* **Page extract**

********************

Another Blow to Zionist Racism
By Yossi Schwartz
Internationalist Socialist League
RCIT-Section in Occupied Palestine/Israel
12.5.2013
Every few weeks another important organization is joining the boycott of Israel. In April the Irish teachers union, and at the end of February, the Oxford student union joined the struggle against racism. Recently the Association for Asian American Studies (AAAS) passed a resolution during its annual conference. This resolution calls for the boycott of the Israeli academic institutions that will apply only to institutions, but not individuals who oppose the systematic discrimination against the Palestinians.
“We are very aware that there are Israeli scholars who understand the difficulties that Palestinian academics and students have, and speak up in support of Palestinian rights,” Srikanth the former president of the Association told Insider Higher Ed. “So we would absolutely be working with them and proving in them with whatever support they need to challenge their institutions.” (Erwin de Leon, Asian American Academics Boycott Israeli Universities, 29 April 2013)
We support this resolution because indeed the Israeli educational system including in the higher education is racist and supports in many ways the oppression of the Palestinians. At the same time we do not support a total boycott of all Israelis as there are some who oppose the oppression of the Palestinians and they join struggles like in Sheikh Jarrah, Jaffa, the Nakba Day (Land Day). Some Israeli academics are even involved in organizing the boycott of the Israeli universities.
This resolution by the AAAS is another step in the isolation of the Zionist apartheid state. Another nail in the coffin of the racist state. A step we support even though we think that the real effective way to boycott Israel is by working class actions known in American English as “hot cargo”. These are actions of stopping the loading and unloading of Israeli goods on the ships, the trains, the trucks and the airplanes. Actions focusing in particular on the Israeli import and export of the products of the Israeli military industry where it will hurt them the most.

********************

* **Dataset content**
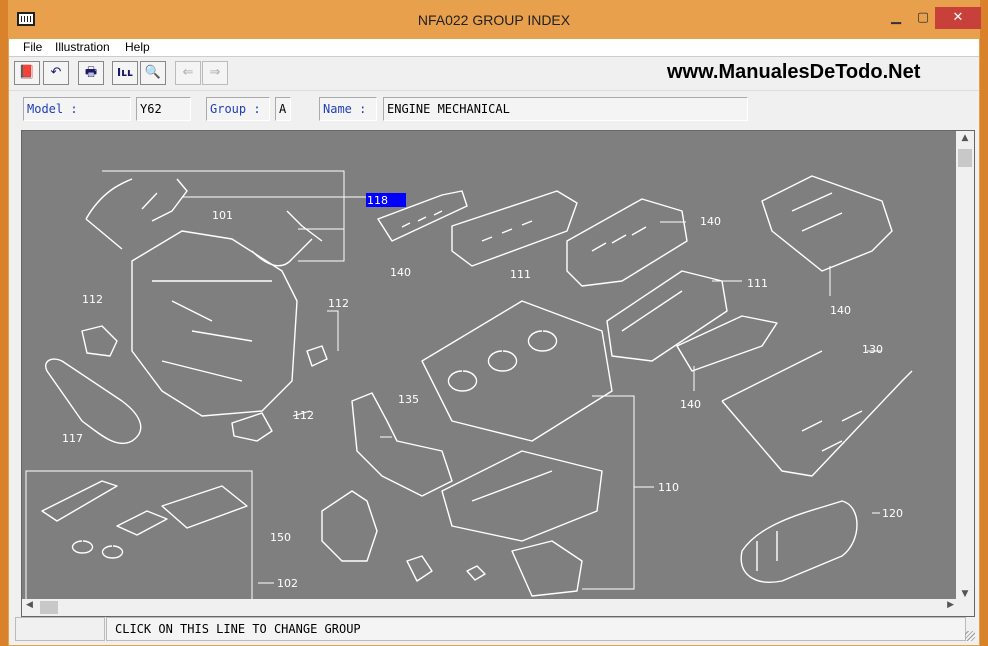  What do you see at coordinates (958, 18) in the screenshot?
I see `close-button: ✕` at bounding box center [958, 18]. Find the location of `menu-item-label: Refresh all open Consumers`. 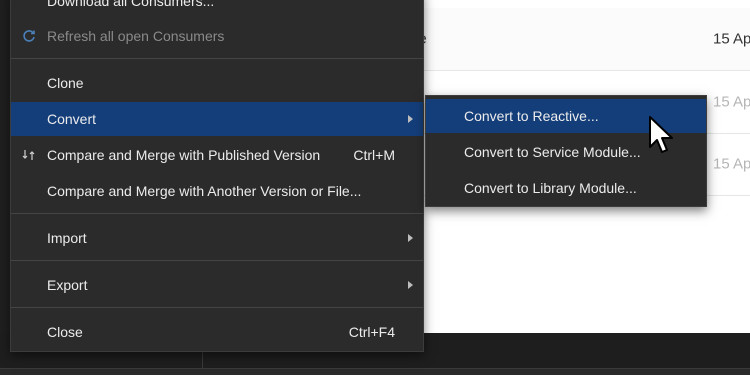

menu-item-label: Refresh all open Consumers is located at coordinates (136, 36).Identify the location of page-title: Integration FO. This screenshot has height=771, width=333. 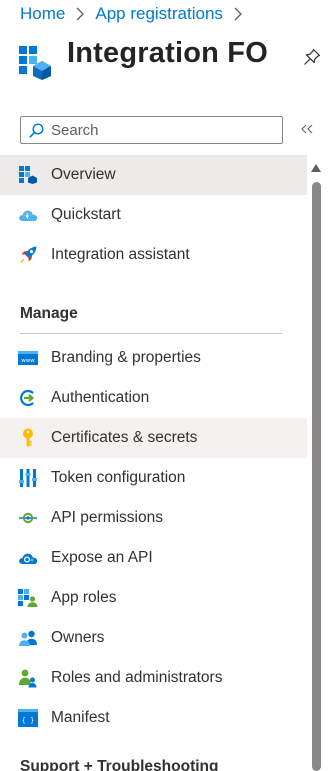
(168, 53).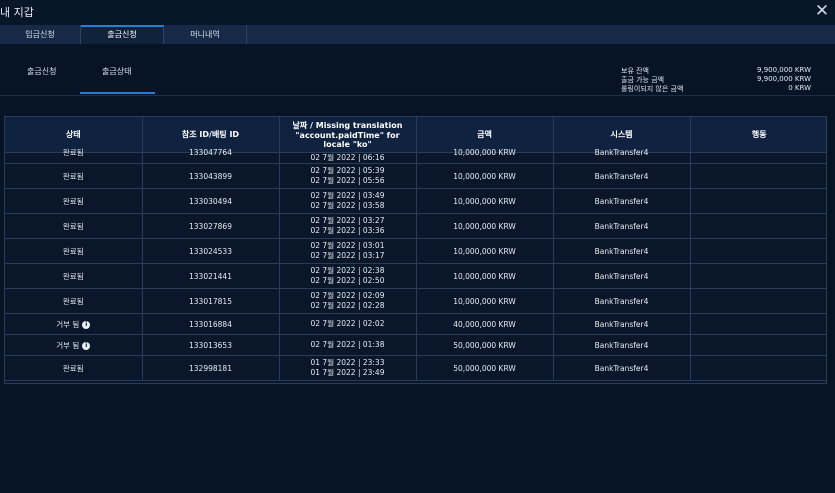 This screenshot has height=493, width=835. I want to click on ref-id: 133016884, so click(210, 324).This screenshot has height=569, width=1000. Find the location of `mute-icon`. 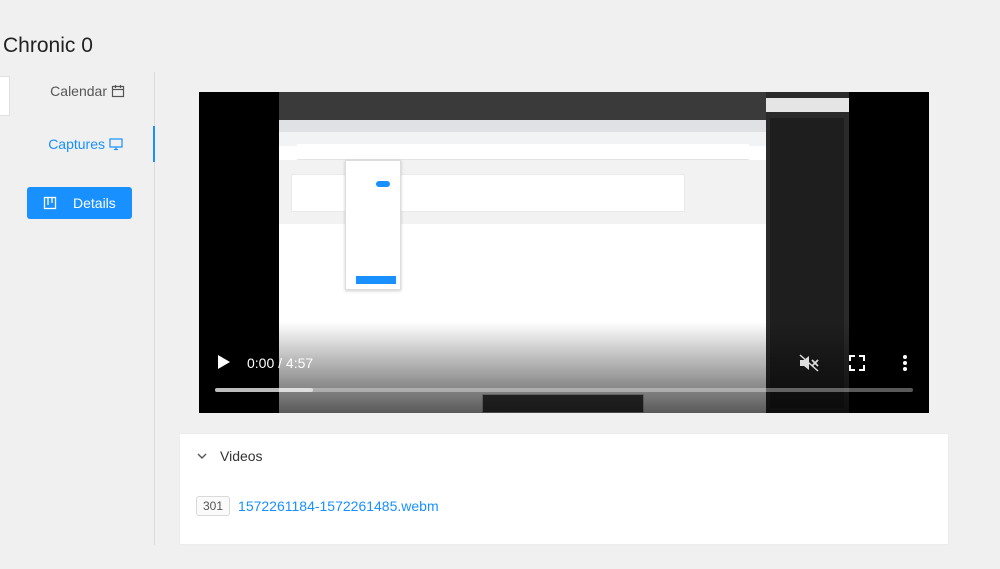

mute-icon is located at coordinates (809, 363).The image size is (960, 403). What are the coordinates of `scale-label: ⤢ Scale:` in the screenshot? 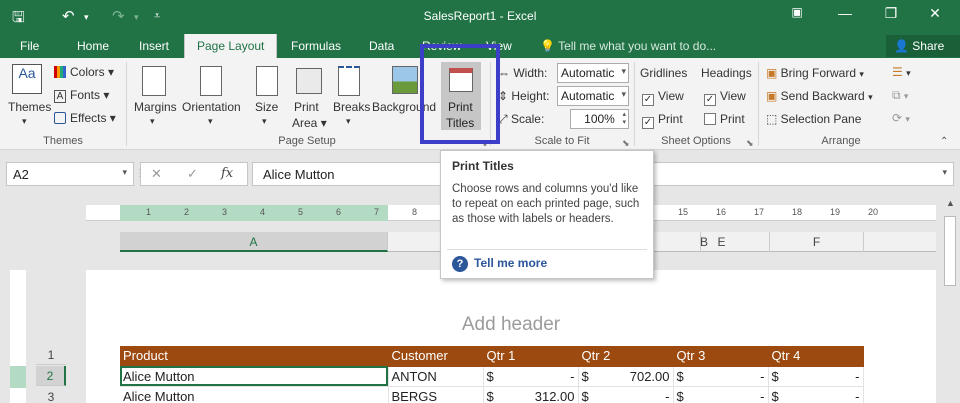 It's located at (521, 120).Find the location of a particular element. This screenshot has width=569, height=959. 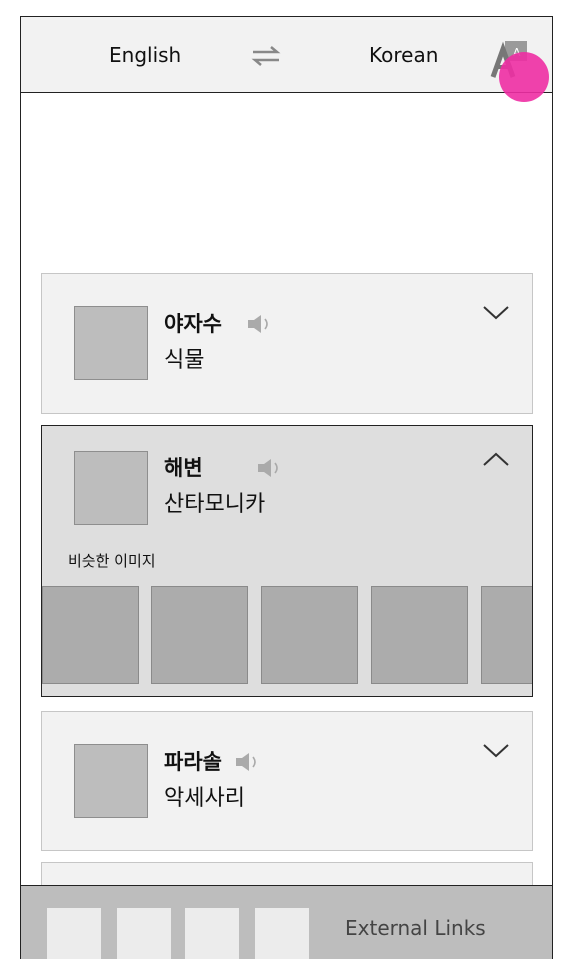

********************

* **Task requirements**
1 - List the means of transport on which the article says the loading and unloading of Israeli goods would be stopped.
2 - Answer from the article on the academic boycott of Israel:
(a) In which month did the Irish teachers union join the boycott?
(b) What former position is attributed to Srikanth?
(c) What American English term does the article give for the working class actions it considers most effective?
3 - From the article on the academic boycott of Israel, extract the passage from "This resolution by" up to and including "them the most.".

* **Response list**
1 - ships, trains, trucks, airplanes

2 -
(a) April
(b) Former president of the Association (for Asian American Studies)
(c) "hot cargo"

3 -
This resolution by the AAAS is another step in the isolation of the Zionist apartheid state. Another nail in the coffin of the racist state. A step we support even though we think that the real effective way to boycott Israel is by working class actions known in American English as “hot cargo”. These are actions of stopping the loading and unloading of Israeli goods on the ships, the trains, the trucks and the airplanes. Actions focusing in particular on the Israeli import and export of the products of the Israeli military industry where it will hurt them the most.